Background and aims: The growing use of GLP-1 analogs for type 2 diabetes mellitus (DM2) and obesity necessitates studies about their use in patients with inflammatory bowel diseases (IBD).

Methods: Data on patients with DM2 were retrieved from an Israeli nationwide cohort of patients with IBD (epi-IIRN), recording GLP-1 analog exposure for at least 6 months. Primary outcome was poor disease outcomes (i.e. composite of steroid-dependence, initiation of advanced IBD therapy, hospitalization, surgery, or death). Cox proportional hazard models with time-varying covariables were used to assess the impact of GLP-1 use on outcomes during follow-up.

Results: We included 3,737 patients (24,338 patient-years) with IBD and DM2 [(50.4% ulcerative colitis (UC)], of whom 633 were treated with GLP-1 analogs. Accounting for demographics IBD/DM2 related variables, medication use, and laboratory measurements, GLP-1 analog use was associated with reduced composite outcome in the full cohort (adjusted Hazard Ratio (aHR) 0.74, 95%CI 0.62-0.89) and in each subtype [UC (aHR 0.71, 95%CI 0.52-0.96) and Crohn's disease (aHR 0.78, 95%CI 0.62-0.99)]. Similar trends were seen in multivariate analyses of each individual outcome, although only hospitalization was significant (aHR 0.74, 95%CI 0.61-0.91). The protective effect of GLP-1 analogs was seen in patients with obesity (aHR 0.61, 95%CI 0.50-0.77), but not in non-obese (aHR 0.94, 95%CI 0.67-1.31).

Conclusion: GLP-1 analogs are associated with improved outcomes in IBD, specifically in patients with obesity. The mechanisms of these effects require further investigation as well as their role in patients without DM2.

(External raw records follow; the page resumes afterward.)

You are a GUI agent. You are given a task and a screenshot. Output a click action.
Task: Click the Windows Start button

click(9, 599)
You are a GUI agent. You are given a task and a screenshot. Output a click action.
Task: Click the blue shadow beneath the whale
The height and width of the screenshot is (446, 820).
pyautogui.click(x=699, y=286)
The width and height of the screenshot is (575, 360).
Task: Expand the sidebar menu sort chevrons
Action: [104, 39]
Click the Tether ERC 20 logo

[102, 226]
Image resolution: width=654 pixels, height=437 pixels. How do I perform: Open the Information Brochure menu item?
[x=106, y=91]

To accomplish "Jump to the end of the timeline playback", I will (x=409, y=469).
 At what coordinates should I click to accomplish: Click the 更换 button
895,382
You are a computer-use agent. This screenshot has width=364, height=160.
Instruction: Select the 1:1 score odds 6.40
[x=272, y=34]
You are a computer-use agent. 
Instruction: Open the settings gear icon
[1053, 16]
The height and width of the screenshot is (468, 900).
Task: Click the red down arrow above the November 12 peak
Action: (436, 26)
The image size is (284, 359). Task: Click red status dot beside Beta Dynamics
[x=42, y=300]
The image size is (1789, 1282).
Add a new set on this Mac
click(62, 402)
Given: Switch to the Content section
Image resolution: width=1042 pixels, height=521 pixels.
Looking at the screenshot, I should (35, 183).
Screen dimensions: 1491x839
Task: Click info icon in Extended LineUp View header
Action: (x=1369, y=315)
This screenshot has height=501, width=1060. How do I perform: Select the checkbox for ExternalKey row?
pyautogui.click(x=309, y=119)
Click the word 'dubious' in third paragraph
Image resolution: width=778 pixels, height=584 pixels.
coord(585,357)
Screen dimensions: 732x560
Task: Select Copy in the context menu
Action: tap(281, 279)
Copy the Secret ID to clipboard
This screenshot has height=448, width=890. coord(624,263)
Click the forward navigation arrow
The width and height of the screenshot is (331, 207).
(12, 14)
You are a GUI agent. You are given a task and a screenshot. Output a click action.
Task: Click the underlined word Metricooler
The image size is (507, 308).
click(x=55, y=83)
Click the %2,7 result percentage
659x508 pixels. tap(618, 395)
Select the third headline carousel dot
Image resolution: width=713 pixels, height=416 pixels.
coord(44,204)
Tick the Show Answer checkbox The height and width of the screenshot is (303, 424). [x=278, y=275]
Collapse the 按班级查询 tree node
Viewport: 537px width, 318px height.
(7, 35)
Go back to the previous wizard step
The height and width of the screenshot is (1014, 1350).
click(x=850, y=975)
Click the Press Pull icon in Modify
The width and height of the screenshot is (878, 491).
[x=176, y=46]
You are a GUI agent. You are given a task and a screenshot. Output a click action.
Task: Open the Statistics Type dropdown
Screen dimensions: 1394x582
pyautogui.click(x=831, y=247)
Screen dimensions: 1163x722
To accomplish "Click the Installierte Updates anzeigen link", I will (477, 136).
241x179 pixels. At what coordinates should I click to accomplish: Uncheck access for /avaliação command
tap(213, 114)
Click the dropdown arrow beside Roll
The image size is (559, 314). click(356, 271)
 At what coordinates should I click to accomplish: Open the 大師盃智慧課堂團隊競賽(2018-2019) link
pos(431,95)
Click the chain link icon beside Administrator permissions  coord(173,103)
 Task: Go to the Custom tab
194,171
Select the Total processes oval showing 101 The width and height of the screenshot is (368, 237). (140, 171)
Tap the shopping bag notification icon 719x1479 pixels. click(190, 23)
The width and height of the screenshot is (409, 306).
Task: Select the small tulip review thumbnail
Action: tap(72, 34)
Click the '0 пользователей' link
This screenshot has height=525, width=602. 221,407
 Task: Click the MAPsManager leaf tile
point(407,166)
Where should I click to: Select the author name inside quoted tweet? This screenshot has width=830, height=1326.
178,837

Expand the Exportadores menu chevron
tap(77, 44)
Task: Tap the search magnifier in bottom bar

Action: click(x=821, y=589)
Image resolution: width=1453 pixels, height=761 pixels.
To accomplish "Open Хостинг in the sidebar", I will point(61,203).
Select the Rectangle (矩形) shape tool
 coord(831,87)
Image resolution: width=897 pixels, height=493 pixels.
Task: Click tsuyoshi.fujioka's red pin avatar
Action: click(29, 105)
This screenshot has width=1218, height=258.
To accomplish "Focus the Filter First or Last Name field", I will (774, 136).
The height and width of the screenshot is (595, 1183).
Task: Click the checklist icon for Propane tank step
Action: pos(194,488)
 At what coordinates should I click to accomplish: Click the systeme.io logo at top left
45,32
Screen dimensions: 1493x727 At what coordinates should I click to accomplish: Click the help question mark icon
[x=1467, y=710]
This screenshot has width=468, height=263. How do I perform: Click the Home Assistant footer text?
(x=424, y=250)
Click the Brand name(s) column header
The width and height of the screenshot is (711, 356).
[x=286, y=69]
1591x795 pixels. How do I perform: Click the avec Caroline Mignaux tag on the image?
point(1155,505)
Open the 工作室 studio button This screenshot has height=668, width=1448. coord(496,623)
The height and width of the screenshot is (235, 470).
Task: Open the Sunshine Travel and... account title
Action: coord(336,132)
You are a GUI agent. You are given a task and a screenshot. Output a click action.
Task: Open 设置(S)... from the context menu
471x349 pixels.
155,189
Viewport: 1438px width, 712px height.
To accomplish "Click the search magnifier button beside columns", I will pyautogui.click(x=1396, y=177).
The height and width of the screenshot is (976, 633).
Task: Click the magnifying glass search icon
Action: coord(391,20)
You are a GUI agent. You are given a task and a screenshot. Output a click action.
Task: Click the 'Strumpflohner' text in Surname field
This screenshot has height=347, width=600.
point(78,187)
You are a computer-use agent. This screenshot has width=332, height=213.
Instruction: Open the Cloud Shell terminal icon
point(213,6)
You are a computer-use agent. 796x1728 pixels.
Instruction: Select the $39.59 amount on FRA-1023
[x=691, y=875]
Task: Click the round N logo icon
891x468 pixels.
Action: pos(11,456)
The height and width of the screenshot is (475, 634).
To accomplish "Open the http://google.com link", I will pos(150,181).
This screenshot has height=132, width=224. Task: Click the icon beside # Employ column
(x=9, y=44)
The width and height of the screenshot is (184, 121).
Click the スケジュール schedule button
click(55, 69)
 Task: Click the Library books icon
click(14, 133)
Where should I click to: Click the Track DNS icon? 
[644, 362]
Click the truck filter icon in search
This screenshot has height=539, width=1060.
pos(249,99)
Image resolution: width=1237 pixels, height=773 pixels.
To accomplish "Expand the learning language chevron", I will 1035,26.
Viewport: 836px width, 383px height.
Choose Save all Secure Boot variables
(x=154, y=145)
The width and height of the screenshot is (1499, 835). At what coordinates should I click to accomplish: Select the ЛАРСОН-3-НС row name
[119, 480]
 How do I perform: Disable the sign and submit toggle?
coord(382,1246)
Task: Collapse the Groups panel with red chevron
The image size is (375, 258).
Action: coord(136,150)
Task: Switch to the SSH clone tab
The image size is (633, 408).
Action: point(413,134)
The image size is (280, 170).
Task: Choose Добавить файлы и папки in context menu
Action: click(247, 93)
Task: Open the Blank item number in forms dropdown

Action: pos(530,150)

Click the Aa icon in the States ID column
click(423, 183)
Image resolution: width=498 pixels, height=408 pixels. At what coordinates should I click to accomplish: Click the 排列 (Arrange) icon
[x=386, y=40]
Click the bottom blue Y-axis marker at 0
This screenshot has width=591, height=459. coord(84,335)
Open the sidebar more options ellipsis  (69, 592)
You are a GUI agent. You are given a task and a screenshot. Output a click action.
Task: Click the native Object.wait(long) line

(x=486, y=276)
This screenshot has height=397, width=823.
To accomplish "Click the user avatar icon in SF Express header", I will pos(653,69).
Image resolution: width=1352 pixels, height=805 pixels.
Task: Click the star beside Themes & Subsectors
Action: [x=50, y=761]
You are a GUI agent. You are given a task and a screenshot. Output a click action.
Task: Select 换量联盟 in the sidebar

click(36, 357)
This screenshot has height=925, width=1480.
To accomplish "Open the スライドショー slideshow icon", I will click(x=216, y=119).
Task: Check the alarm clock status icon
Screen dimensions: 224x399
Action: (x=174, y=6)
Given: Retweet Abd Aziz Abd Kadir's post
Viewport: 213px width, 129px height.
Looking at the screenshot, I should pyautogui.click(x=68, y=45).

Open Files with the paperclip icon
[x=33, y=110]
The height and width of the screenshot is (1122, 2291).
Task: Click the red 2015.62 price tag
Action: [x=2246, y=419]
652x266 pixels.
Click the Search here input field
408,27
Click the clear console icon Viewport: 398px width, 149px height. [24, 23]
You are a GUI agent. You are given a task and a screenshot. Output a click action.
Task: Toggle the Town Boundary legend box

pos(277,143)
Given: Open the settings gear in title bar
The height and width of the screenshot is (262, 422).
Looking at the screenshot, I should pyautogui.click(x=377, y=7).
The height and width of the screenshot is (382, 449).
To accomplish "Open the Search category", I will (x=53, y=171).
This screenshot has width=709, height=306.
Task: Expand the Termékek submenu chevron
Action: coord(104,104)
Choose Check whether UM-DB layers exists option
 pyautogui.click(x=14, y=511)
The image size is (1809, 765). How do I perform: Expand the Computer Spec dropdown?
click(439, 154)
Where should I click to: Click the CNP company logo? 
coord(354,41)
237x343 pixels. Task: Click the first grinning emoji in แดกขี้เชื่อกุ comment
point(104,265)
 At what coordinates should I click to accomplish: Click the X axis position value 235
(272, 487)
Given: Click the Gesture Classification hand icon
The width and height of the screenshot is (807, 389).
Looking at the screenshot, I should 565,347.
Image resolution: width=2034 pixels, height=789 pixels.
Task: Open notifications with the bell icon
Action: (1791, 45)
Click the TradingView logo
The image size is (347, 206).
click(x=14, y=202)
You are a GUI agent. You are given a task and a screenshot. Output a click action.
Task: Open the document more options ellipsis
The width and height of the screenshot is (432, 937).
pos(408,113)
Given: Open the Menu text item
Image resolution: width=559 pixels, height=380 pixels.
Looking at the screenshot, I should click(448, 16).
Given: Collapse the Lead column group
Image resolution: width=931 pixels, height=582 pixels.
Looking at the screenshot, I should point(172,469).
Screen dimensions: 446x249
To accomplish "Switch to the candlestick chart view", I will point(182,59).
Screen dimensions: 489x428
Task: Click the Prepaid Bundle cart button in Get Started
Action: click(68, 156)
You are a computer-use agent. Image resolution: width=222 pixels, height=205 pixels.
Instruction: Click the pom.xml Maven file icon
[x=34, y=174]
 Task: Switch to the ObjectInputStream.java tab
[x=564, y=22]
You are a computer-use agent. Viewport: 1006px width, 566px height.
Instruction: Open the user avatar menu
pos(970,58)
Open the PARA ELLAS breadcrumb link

GLP-1 类似物的使用与炎症性肠病的病程改善有关:Epi-IIRN 的报告。
背景和目的:随着 GLP-1 类似物越来越多地用于治疗 2 型糖尿病(DM2)和肥胖症,有必要对其在炎症性肠病(IBD)患者中的应用进行研究:从以色列全国 IBD 患者队列(epi-IIRN)中检索 DM2 患者的数据,记录至少 6 个月的 GLP-1 类似物接触情况。主要结果是不良疾病结局(即类固醇依赖、开始接受晚期 IBD 治疗、住院、手术或死亡的综合结果)。使用具有时变协变量的 Cox 比例危险模型来评估 GLP-1 的使用对随访结果的影响:我们纳入了 3,737 名 IBD 和 DM2 患者(24,338 患者年)[(50.4% 为溃疡性结肠炎 (UC)],其中 633 人接受了 GLP-1 类似物治疗。考虑到人口统计学、IBD/DM2 相关变量、用药情况和实验室测量结果,在整个队列(调整后危险比 (aHR) 0.74,95%CI 0.62-0.89)和每个亚型[UC(aHR 0.71,95%CI 0.52-0.96)和克罗恩病(aHR 0.78,95%CI 0.62-0.99)]中,GLP-1 类似物的使用与综合结果的降低有关。在对每种结果进行多变量分析时也发现了类似的趋势,但只有住院治疗具有显著性(aHR 0.74,95%CI 0.61-0.91)。GLP-1类似物对肥胖患者有保护作用(aHR 0.61,95%CI 0.50-0.77),但对非肥胖患者没有保护作用(aHR 0.94,95%CI 0.67-1.31):结论:GLP-1 类似物可改善 IBD 患者的预后,尤其是肥胖患者。结论:GLP-1 类似物可改善 IBD 患者的预后,尤其是肥胖患者的预后。这些作用的机制及其在无 DM2 患者中的作用还需要进一步研究。
本文章由计算机程序翻译,如有差异,请以英文原文为准。